The lack of a fact‑finding exercise at the domestic level and the lack of proof that the operation of the dentist’s surgery unduly interfered with the applicants’ private lives and the enjoyment of the amenities of their homes prevent the Court from concluding that the nuisance of which they complain reached the minimum level of severity required to engage Article 8.
It follows that this complaint is manifestly ill‑founded and must be rejected in accordance with Article 35 §§ 3 and 4 of the Convention.
2. In respect of their complaint that the operation of the dentist’s surgery had prevented them from peacefully enjoying their possessions and had caused the value of their flats to decrease, the applicants relied on Article 1 of Protocol No. 1 to the Convention.
With regard to the first limb of the complaint, the Court observes that Article 1 of Protocol No. 1 does not guarantee the right to enjoy one’s possessions in a pleasant environment (see Moore v. the United Kingdom (dec.), no. 40425/98, 15 June 1999; Ünver v. Turkey (dec.), no. 36209/97, 26 September 2000; and Taşkın and Others v. Turkey (dec.), no. 46117/99, 29 January 2004). As to the second limb, the Court notes that, while a severe nuisance may affect the value of real estate and thus amount to a partial expropriation, there is no evidence showing that the construction of the dentist’s surgery caused the value of the applicant’s flats to drop (see Rayner, at p. 14, and Taşkın and Others, both cited above).
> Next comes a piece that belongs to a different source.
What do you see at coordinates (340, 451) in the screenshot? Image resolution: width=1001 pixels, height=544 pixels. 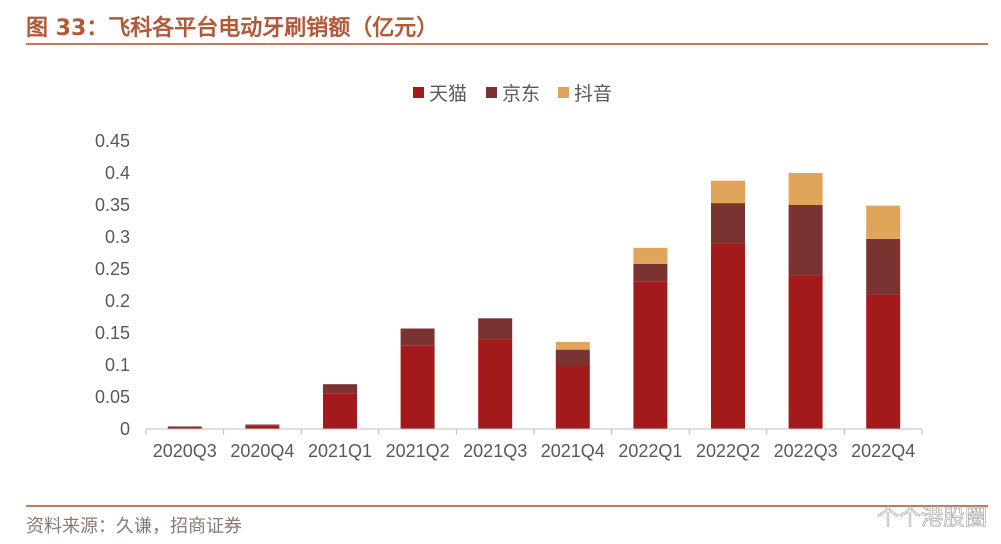 I see `x-tick-label: 2021Q1` at bounding box center [340, 451].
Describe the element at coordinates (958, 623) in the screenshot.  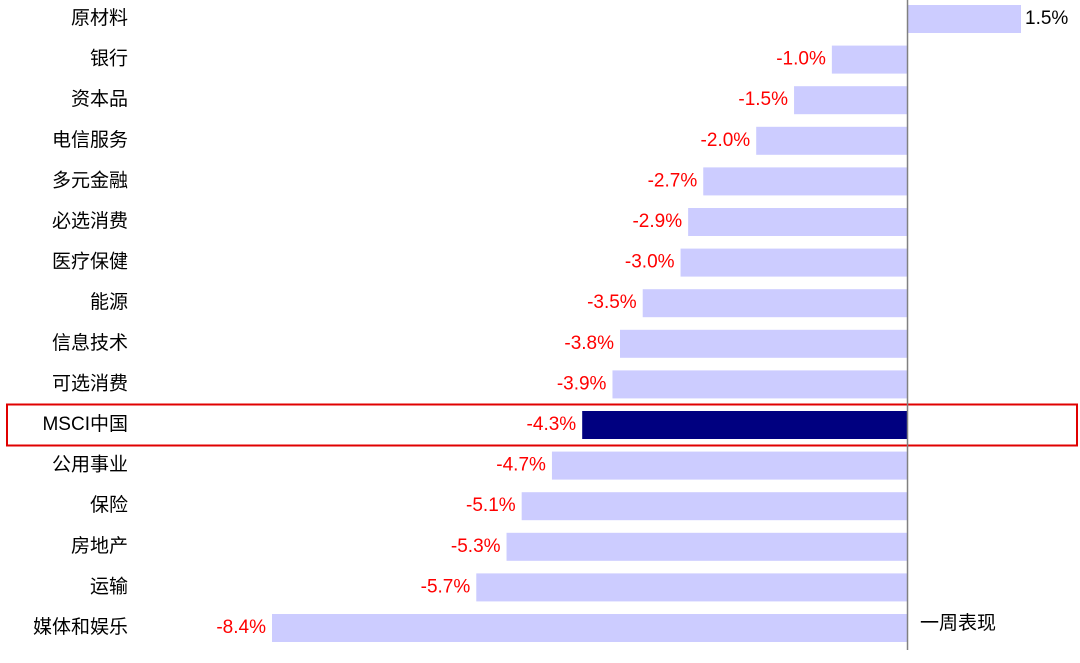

It follows that this complaint is manifestly ill‑founded and must be rejected in accordance with Article 35 §§ 3 and 4 of the Convention.
3. In respect of their complaint about the fairness of the judicial review proceedings, the applicants relied on Article 6 § 1 of the Convention.
The Court observes that the running of the six‑month time‑limit under Article 35 § 1 of the Convention with regard to complaints not included in the initial communication to the Court is interrupted only on the date when they are first submitted to the Court (see Allan v. the United Kingdom (dec.), no. 48539/99, 28 August 2001; Ekimdjiev v. Bulgaria (dec.), no. 47092/99, 3 March 2005; Ivan Vasilev v. Bulgaria, no. 48130/99, § 60, 12 April 2007; and Ivanova‑Sokolova v. Bulgaria (dec.), no. 26057/04, 29 April 2008). The instant complaint did not feature in the applicants’ initial letter; it was formulated for the first time in the application form, lodged on 16 May 2005, whereas the proceedings to which it relates ended on 21 January 2004, more than six months before that.
It follows that this complaint has been introduced out of time and must be rejected in accordance with Article 35 §§ 1 and 4 of the Convention.
For these reasons, the Court unanimously
Declares the application inadmissible.